A homeowner who does not object to a neighbour regularly accessing a strip of his or her property should not normally lose any legal rights over that land, an Ontario Superior Court judge has ruled.
A homeowner who does not object to a neighbour regularly accessing a strip of his or her property should not normally lose any legal rights over that land, an Ontario Superior Court judge has ruled.
Justice Paul Perell made the finding in a legal dispute between two neighbours in the Scarborough section of Toronto over access to a passageway between their houses and also whether a portion of an overhanging oak tree could be pruned without seeking permission.
The decision in Carpenter v. Doull-MacDonald is another example in recent years of a dispute between neighbours that ends up in litigation, a fact that is noted by Perell in his ruling.
The “animosity” was “consistent with the norms of neighbours who are not neighbourly,” he wrote in the decision released Dec. 19.
Benjamin Kates, a civil litigator at Stockwoods LLP in Toronto, who has acted for clients in a number of boundary disputes, says that, even though the issues may seem minor to outsiders, it is not surprising they end up in court.
“It is important to remember that we are often dealing with the core asset of the litigants, which is of great importance to them,” says Kates.
The case before Perell involved the owners of homes originally purchased in the late 1940s by two Second World War veterans.
Cynthia Doull-MacDonald bought her home in 2015 from the original owner. Carol Carpenter became the registered owner of the house next door, after the death of her father in 2010.
The narrow passageway between the two houses is land that is owned by Doull‑MacDonald.
The court heard that the original owner did not object to Carpenter’s father and his family accessing that strip of land over the years, usually just to clean windows or the eavestroughs.
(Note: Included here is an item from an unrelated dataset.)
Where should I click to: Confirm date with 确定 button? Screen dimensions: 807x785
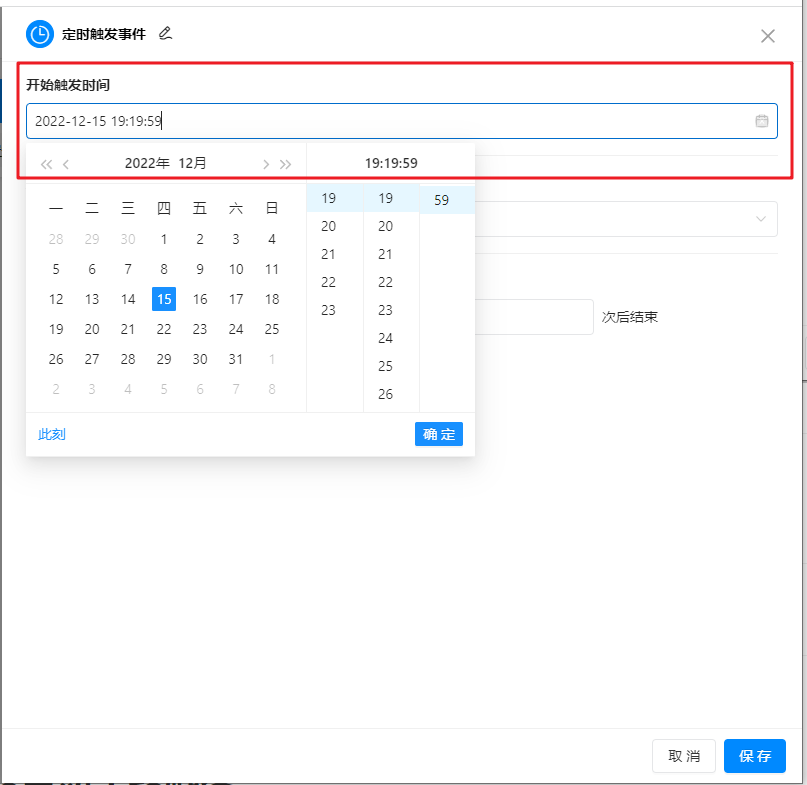[438, 434]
Several months after purchasing her home, DoullMacDonald had a fence erected inside her property line, about 35 centimetres from her neighbour’s house.
In response, Carpenter filed an application in court seeking an order that the fence be taken down on the grounds that her father had obtained a prescriptive easement through his past use of the land and that the right had not been extinguished.
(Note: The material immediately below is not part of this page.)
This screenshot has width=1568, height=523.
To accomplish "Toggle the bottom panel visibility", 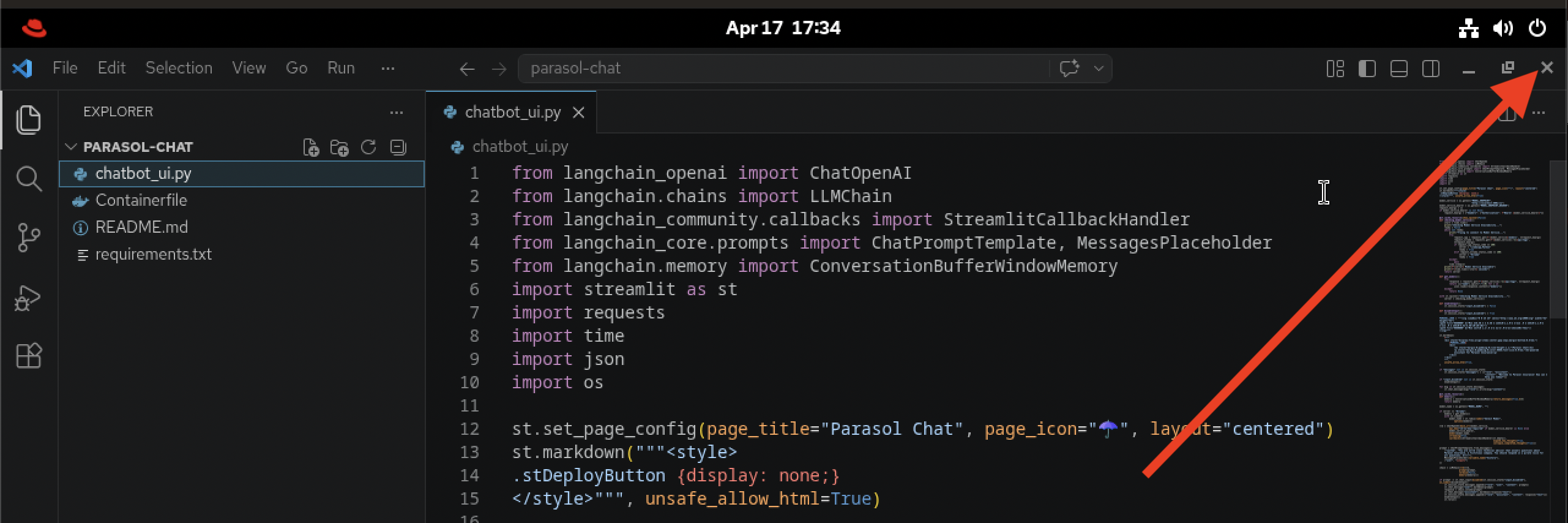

A legal right of usage over property can be established under the common law if there has been more than two decades of access, Perell explained.
“The doctrine of lost modern grant establishes that where there has been 20 years of uninterrupted enjoyment of an easement and such enjoyment has all the necessary qualities to fulfill the requirements of the prescription, the law will adopt the legal fiction that such a grant was made,” wrote Perell.
However, courts should be cautious about finding that a landowner’s legal interests have been diminished as a result of being a good neighbour, said Perell.
He cited a 2013 decision by the Ontario Court of Appeal in 1043 Bloor Inc. v. 1714104 Ontario Inc., which also involved a dispute over the usage of land between two properties.
Perell found that no prescriptive easement had been established because the original owner was acting in a “neighbourly way” to permit access to his property.
“The evidence suggests permission to use not acquiescence to taking,” the judge wrote.
In outlining the various property law issues that must be considered, Kates suggests that Perell ultimately attempted to determine the most reasonable outcome.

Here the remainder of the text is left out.